BEGIN

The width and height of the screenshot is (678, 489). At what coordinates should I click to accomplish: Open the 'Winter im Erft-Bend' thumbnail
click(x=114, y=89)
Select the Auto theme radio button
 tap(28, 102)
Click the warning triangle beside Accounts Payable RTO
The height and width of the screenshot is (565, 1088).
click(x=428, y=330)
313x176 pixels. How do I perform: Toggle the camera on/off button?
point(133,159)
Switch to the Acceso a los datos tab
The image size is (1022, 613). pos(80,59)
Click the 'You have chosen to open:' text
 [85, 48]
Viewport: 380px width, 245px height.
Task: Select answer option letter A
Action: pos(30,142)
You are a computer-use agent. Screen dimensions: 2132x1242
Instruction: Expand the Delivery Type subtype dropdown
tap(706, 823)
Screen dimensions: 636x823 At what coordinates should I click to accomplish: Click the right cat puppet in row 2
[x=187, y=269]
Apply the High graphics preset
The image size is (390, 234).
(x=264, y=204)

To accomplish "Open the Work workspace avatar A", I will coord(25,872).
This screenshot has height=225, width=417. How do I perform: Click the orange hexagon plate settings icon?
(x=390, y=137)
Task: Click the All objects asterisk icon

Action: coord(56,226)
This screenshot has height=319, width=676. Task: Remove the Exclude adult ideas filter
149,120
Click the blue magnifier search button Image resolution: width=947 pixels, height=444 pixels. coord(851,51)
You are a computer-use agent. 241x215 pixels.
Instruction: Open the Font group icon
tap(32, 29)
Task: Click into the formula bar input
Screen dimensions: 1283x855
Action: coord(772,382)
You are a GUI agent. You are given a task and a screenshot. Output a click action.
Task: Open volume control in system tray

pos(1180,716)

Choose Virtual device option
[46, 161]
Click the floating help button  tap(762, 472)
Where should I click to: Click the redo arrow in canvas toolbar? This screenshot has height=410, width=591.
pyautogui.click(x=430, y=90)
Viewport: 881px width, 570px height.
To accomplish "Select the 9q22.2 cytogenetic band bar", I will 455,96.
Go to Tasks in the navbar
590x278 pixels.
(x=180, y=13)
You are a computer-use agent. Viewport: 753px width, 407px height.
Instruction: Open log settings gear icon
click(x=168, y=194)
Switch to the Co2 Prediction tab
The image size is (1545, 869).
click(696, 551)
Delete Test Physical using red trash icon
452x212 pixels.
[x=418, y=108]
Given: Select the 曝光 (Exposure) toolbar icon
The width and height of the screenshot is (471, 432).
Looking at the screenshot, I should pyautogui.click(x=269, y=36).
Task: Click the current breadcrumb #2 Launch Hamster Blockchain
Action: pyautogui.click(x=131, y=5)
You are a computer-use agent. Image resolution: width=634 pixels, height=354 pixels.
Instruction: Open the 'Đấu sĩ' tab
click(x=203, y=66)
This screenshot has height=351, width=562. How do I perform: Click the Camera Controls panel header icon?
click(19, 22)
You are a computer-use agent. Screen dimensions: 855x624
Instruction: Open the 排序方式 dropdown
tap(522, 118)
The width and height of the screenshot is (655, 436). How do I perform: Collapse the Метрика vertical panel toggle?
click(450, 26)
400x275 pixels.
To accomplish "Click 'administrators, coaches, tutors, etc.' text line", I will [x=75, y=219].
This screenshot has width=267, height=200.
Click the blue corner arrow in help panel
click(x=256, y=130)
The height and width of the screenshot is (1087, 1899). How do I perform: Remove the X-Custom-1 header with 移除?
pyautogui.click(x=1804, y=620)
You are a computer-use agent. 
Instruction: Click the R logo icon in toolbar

END

● **Written task**: Copy all of the records above line for line, with no changes.

● **Task answer**:
The width and height of the screenshot is (678, 489). At what coordinates should I click to accomplish: Open the 'Winter im Erft-Bend' thumbnail
click(x=114, y=89)
Select the Auto theme radio button
 tap(28, 102)
Click the warning triangle beside Accounts Payable RTO
The height and width of the screenshot is (565, 1088).
click(x=428, y=330)
313x176 pixels. How do I perform: Toggle the camera on/off button?
point(133,159)
Switch to the Acceso a los datos tab
The image size is (1022, 613). pos(80,59)
Click the 'You have chosen to open:' text
 [85, 48]
Viewport: 380px width, 245px height.
Task: Select answer option letter A
Action: pos(30,142)
You are a computer-use agent. Screen dimensions: 2132x1242
Instruction: Expand the Delivery Type subtype dropdown
tap(706, 823)
Screen dimensions: 636x823 At what coordinates should I click to accomplish: Click the right cat puppet in row 2
[x=187, y=269]
Apply the High graphics preset
The image size is (390, 234).
(x=264, y=204)

To accomplish "Open the Work workspace avatar A", I will coord(25,872).
This screenshot has height=225, width=417. How do I perform: Click the orange hexagon plate settings icon?
(x=390, y=137)
Task: Click the All objects asterisk icon

Action: coord(56,226)
This screenshot has height=319, width=676. Task: Remove the Exclude adult ideas filter
149,120
Click the blue magnifier search button Image resolution: width=947 pixels, height=444 pixels. coord(851,51)
You are a computer-use agent. 241x215 pixels.
Instruction: Open the Font group icon
tap(32, 29)
Task: Click into the formula bar input
Screen dimensions: 1283x855
Action: coord(772,382)
You are a GUI agent. You are given a task and a screenshot. Output a click action.
Task: Open volume control in system tray

pos(1180,716)

Choose Virtual device option
[46, 161]
Click the floating help button  tap(762, 472)
Where should I click to: Click the redo arrow in canvas toolbar? This screenshot has height=410, width=591.
pyautogui.click(x=430, y=90)
Viewport: 881px width, 570px height.
To accomplish "Select the 9q22.2 cytogenetic band bar", I will 455,96.
Go to Tasks in the navbar
590x278 pixels.
(x=180, y=13)
You are a computer-use agent. Viewport: 753px width, 407px height.
Instruction: Open log settings gear icon
click(x=168, y=194)
Switch to the Co2 Prediction tab
The image size is (1545, 869).
click(696, 551)
Delete Test Physical using red trash icon
452x212 pixels.
[x=418, y=108]
Given: Select the 曝光 (Exposure) toolbar icon
The width and height of the screenshot is (471, 432).
Looking at the screenshot, I should pyautogui.click(x=269, y=36).
Task: Click the current breadcrumb #2 Launch Hamster Blockchain
Action: pyautogui.click(x=131, y=5)
You are a computer-use agent. Image resolution: width=634 pixels, height=354 pixels.
Instruction: Open the 'Đấu sĩ' tab
click(x=203, y=66)
This screenshot has height=351, width=562. How do I perform: Click the Camera Controls panel header icon?
click(19, 22)
You are a computer-use agent. Screen dimensions: 855x624
Instruction: Open the 排序方式 dropdown
tap(522, 118)
The width and height of the screenshot is (655, 436). How do I perform: Collapse the Метрика vertical panel toggle?
click(450, 26)
400x275 pixels.
To accomplish "Click 'administrators, coaches, tutors, etc.' text line", I will [x=75, y=219].
This screenshot has width=267, height=200.
Click the blue corner arrow in help panel
click(x=256, y=130)
The height and width of the screenshot is (1087, 1899). How do I perform: Remove the X-Custom-1 header with 移除?
pyautogui.click(x=1804, y=620)
You are a computer-use agent. 
Instruction: Click the R logo icon in toolbar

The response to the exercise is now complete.